De Miguel asegura que es una pena que las empresas de menos de 3 trabajadores estén desapareciendo debido a una sobrecarga regulatoria que “les hace la vida imposible” ya que suelen carecer de departamentos especiales como jurídicos o financieros para cumplir con “más de 3.000 normas” diarias que se les han impuesto.
“Un panadero de la España rural no tiene asesores financieros”
La presidenta de Cepyme ha puesto como ejemplo a un panadero que viva en cualquier pueblo de la España rural, “no tiene asesor jurídico, ni financiero, tampoco un responsable de sostenibilidad o de prevención de riesgos”, por lo que sería inviable que las micropymes puedan estar al mismo nivel en burocracia que las grandes empresas multinacionales.
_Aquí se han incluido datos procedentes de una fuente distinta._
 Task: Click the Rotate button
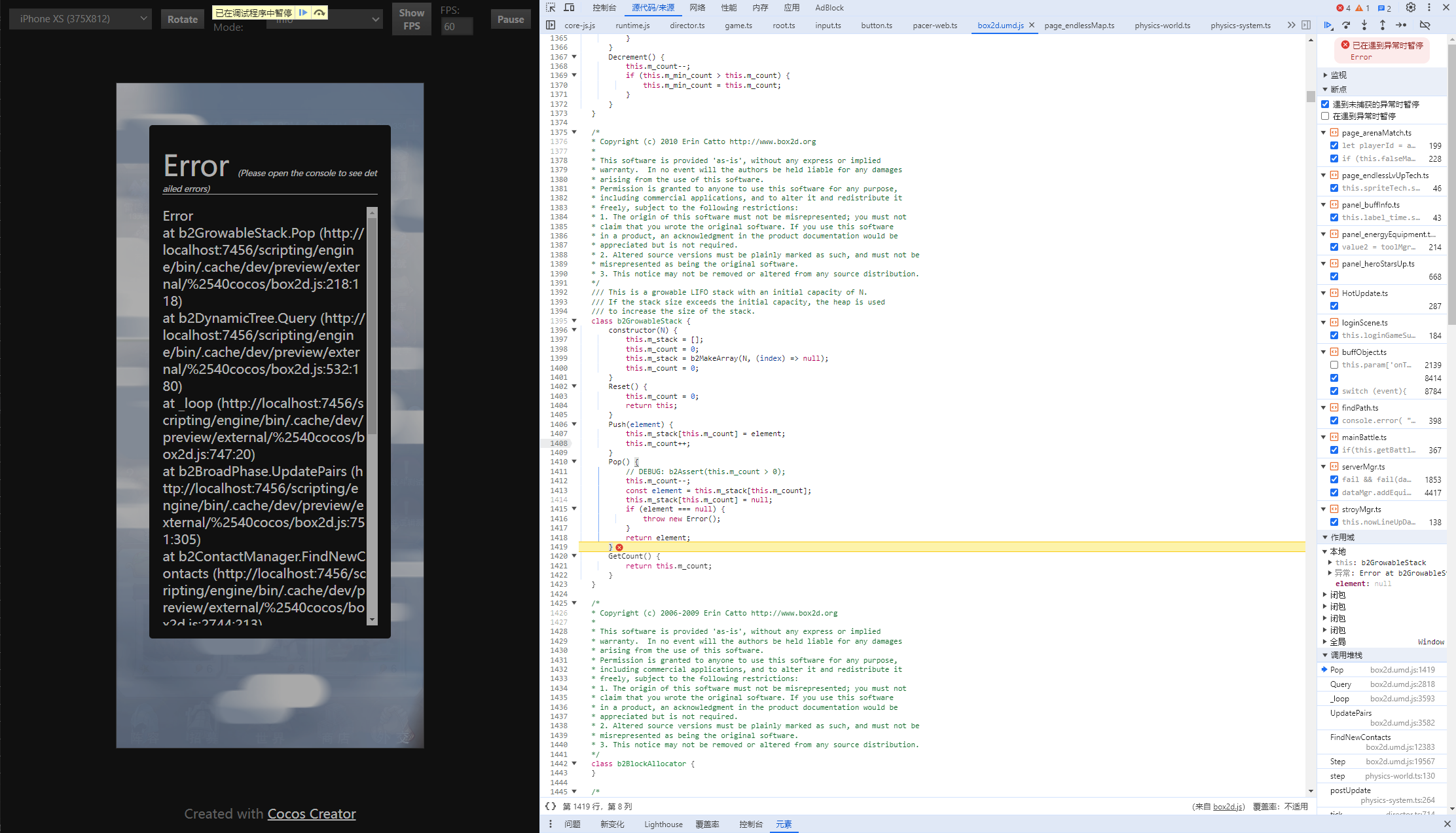[182, 20]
Una opinión que ha compartido Garamendi para quien “sin confianza es complicado que un empresario o autónomo levante la persiana”. Ha recordado que la deuda española ha subido hasta los 1,7 billones de euros, entre 70.000 y 80.000 millones de euros más al año.
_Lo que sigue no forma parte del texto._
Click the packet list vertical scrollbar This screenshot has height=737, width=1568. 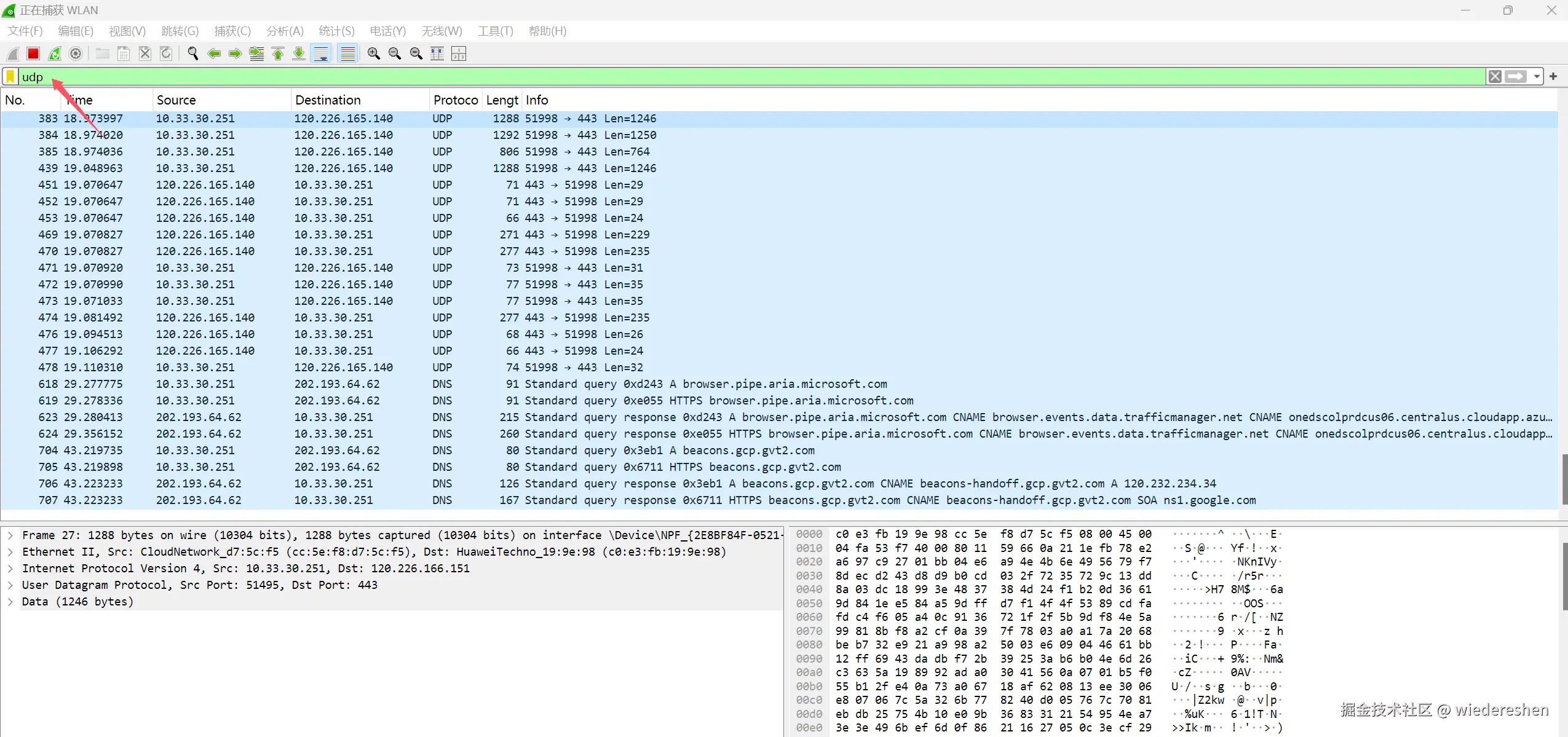click(1564, 479)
La “primera empresa del Estado”, ha recordado, “que es el Gobierno, no tiene un presupuesto desde hace tres años. En una empresa, sea grande, mediana o pequeña, un directivo no aguantaría ni un asalto sin presentar presupuestos”.
Yolanda Díaz aplica “el monólogo social”
Ambos participantes han cargado contra la gestión que está realizando el Ministerio de Trabajo y Economía Social, representado por Yolanda Díaz, a quien acusan de aplicar “un monólogo social” en lugar de un diálogo efectivo que ha calificado como la “infraestructura silenciosa que genera paz social”. Un ejemplo de esto es la reforma laboral ya que desde que se aprobó, “se ha modificado de manera unilateral el texto hasta en 61 ocasiones”.
De Miguel ha criticado las “modificaciones unilaterales” en las que “no ha habido consenso” para la subida del Salario Mínimo Interprofesional (SMI) recordando que mientras que un empresario cobra 1.200 euros netos al mes, los empresarios deben asumir un coste real de 1.900 euros ocasionado por los costes laborales.
Esta subida en los costes laborales que debe asumir la empresa, según los indicadores de Cepyme, se ha colocado en un 27% más durante los últimos años de modo que provoca que en las pequeñas empresas se esté contratando menos y que harían falta “67 microempresas para generar un único puesto de trabajo”.
La presión fiscal para los empresarios es del 12,3%
La fiscalidad es otro de los asuntos que se han tratado en este evento y Ángela de Miguel ha puesto el foco en la presión que soportan las empresas en España que es del 12,3% superando la media de la UE y multiplicando por dos la de Suecia que es del 6%.
Garamendi ha afirmado que en nuestro país “estamos muy por encima” de la media comunitaria debido al alto volumen de la economía sumergida que se coloca en el 24% ante el 14% de la media en Europa. “Los costes de la fiscalidad social se han disparado más del 50%, no busquemos a los que hacen bien las cosas y pagan, no les metamos presión”.
El aumento de las bajas laborales preocupa a las empresas
El absentismo laboral “es el gran drama de las empresas españolas y nadie lo puede negar”. El presidente de CEOE ha detallado que a diario faltan 1,2 millones de personas a sus puestos de trabajo, generando un coste de 33.000 millones de euros de los que 17.000 los debe abonar la empresa por lo que encuentra “un impuesto encubierto”.
Los trabajadores menores de 65 años han perdido nueve millones de días de trabajo y las bajas se siguen pidiendo mayoritariamente “los lunes o los viernes”. Ha reclamado que se permita a las mutuas colaborar con la sanidad pública para adelantar las pruebas médicas y ha criticado la falta de responsabilidad de los sindicatos ante “permisos desbocados” del Ministerio de Trabajo.
De Miguel ha recordado que la tasa de absentismo duplica la media europea y ha avisado de la falta de relevo generacional afirmando que el 50% de las pymes están dirigidas por personas de más de 50 años. Además, hay vacantes sin cubrir en muchos sectores por lo que reclama poner el foco en la formación dual.